Call this a New Year gift from the Banks Board Bureau (BBB) to public sector bank (PSB) employees. As part of the efforts to attract more professionals into the PSB space, the BBB will revamp the compensation package of employees and introduce bonuses, employee stock options (ESOPs) and performance-linked incentives from April 1 this year, its Chairman Vinod Rai said.
The BBB is also toying with the idea of ensuring a longer tenure for those appointed as executive directors and chief executive officers.
“If we provide, say, a six-year tenure, there is greater degree of compulsion of accountability that these officials will be subject to,” Rai said while delivering the 97th Assocham Foundation Day lecture in the capital on ‘Good governance is essential for sustained economic development’.

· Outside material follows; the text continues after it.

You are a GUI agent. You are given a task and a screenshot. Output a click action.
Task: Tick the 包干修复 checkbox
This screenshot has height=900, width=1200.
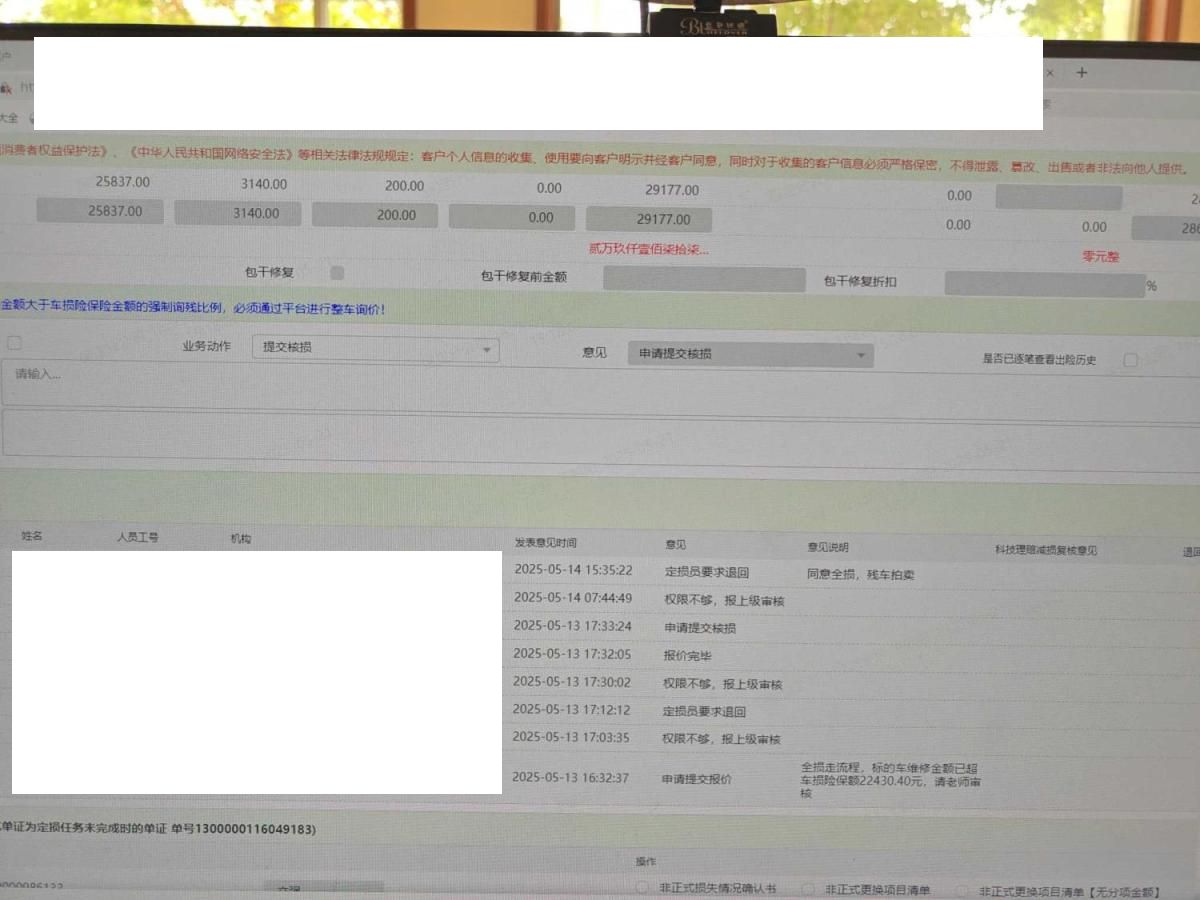pyautogui.click(x=337, y=273)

Rai said the compensation package of PSBs need to be improved in order to attract more professionals. “We may not be able to do much about the fixed component, but we can change the variable component.

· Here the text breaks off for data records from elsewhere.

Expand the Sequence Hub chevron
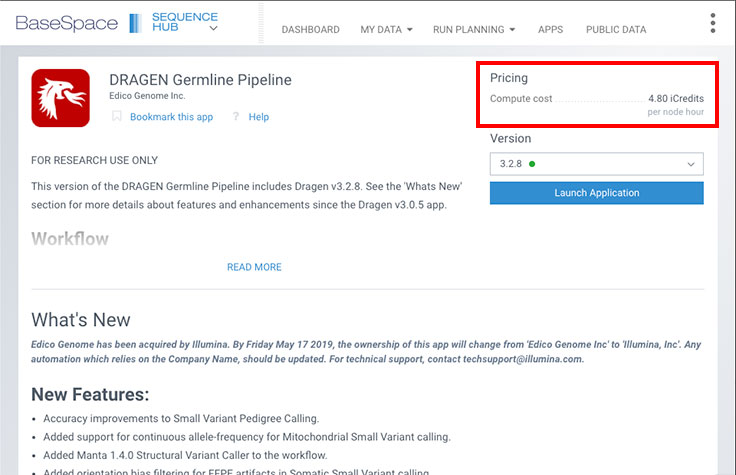Screen dimensions: 736x475 tap(213, 29)
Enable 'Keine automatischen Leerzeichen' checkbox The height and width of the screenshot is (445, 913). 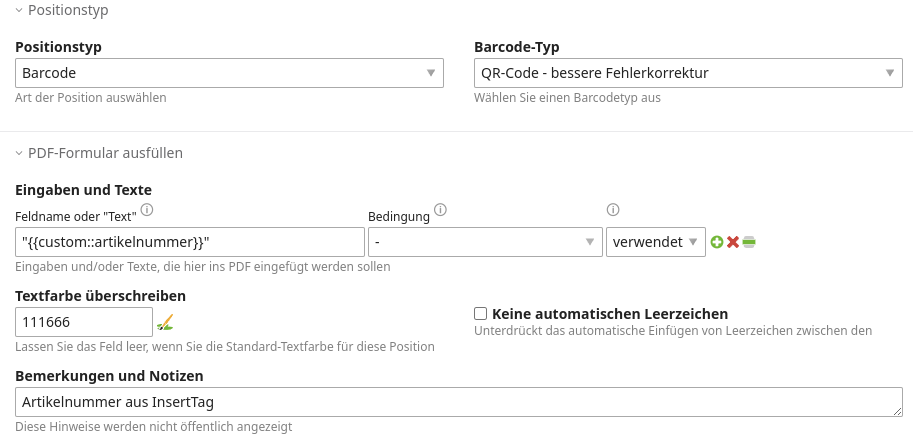click(x=481, y=314)
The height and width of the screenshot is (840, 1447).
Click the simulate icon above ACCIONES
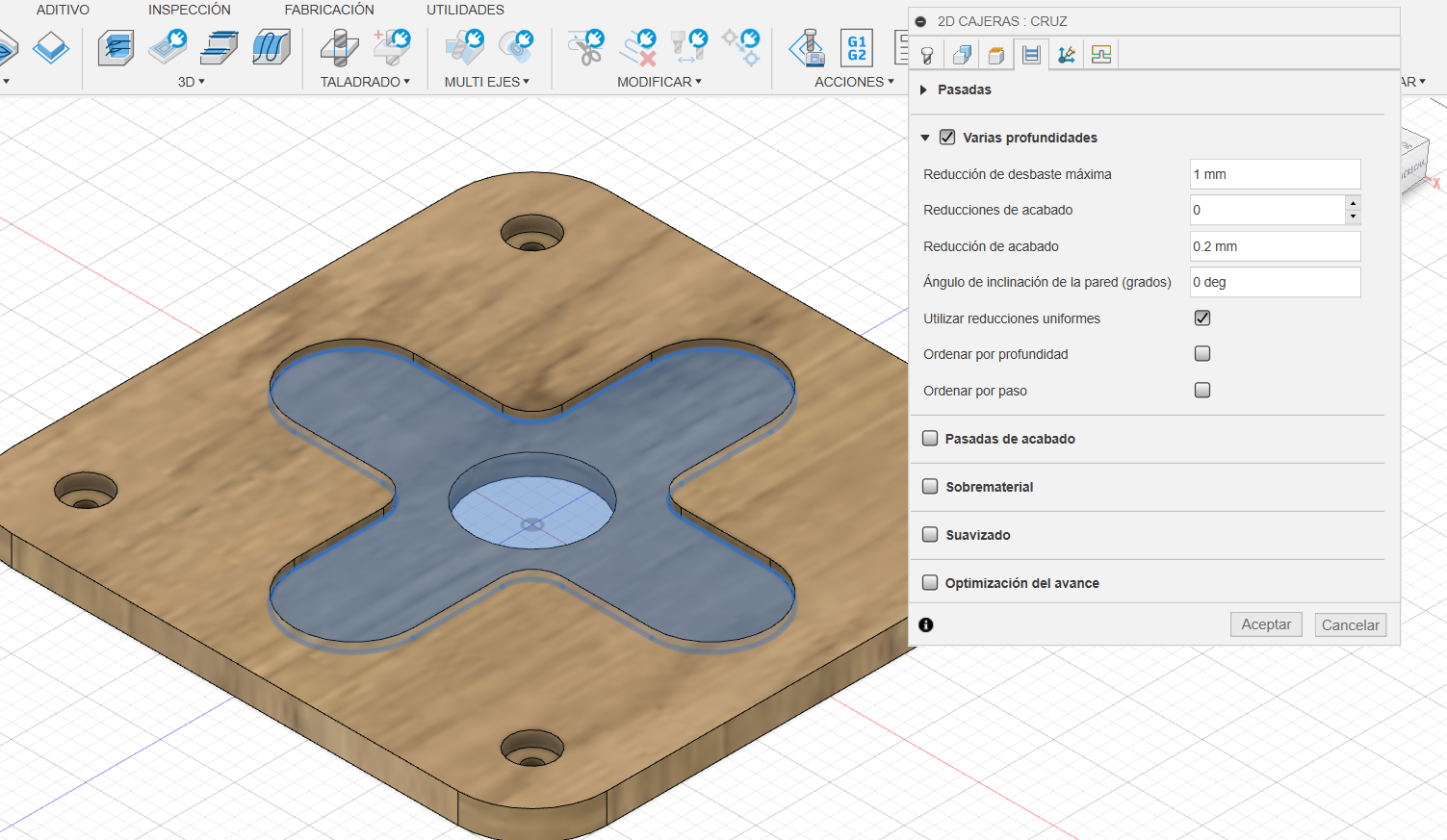coord(808,47)
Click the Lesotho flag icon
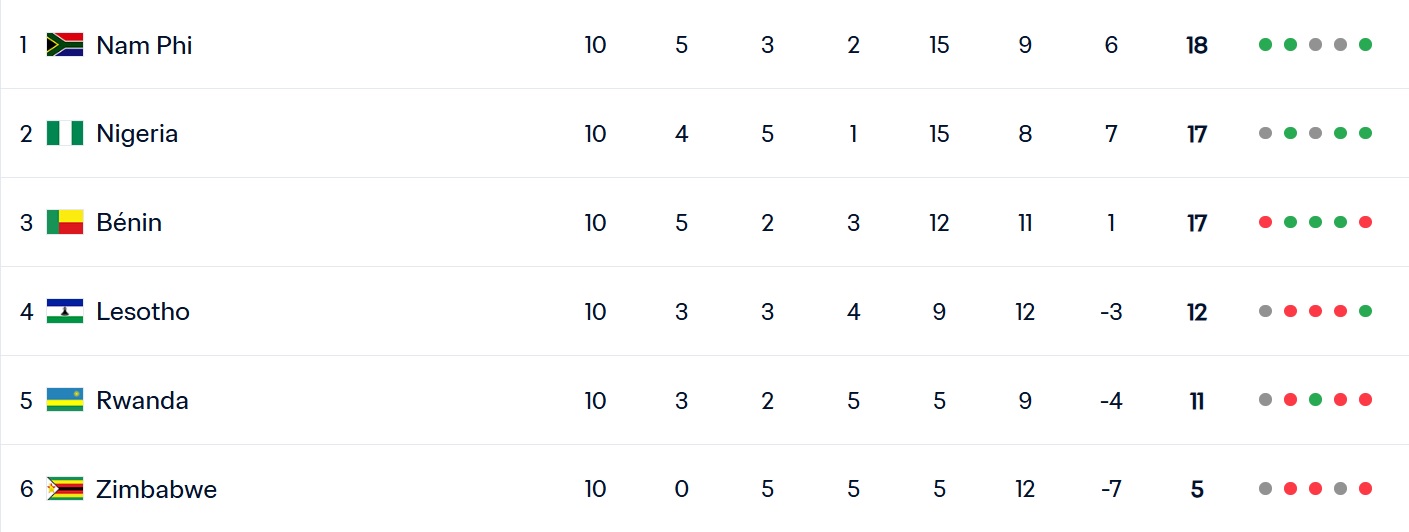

“From the next financial year, we should be able to introduce bonuses, ESOPs and performance-linked packages. There will be both monetary and non-monetary incentives.”
Later, asked whether the improved package would be applicable only for senior management, Rai told that it will be available across all segments, including senior management and middle-rung executives.
On whether BBB was on track to fill up all vacancies at the helm of PSBs, Rai said the Bureau was doing the needful. “We are in the process of filling up vacancies. We are looking for the right people. We are trying to ensure that we choose the best and not the second best. Maybe there are one or two vacancies to be filled. But most of them have been done,” he said.
In his lecture, Rai said the need for greater probity, transparency and accountability in governance has gained added significance, going by India’s experience in the past two decades since the opening of the economy in the 1990s.
“While we have performed well in almost all sectors in the economy since liberalisation and we could
withstand the global economic slowdown, we did fail to achieve the true potential of liberalisation reforms.”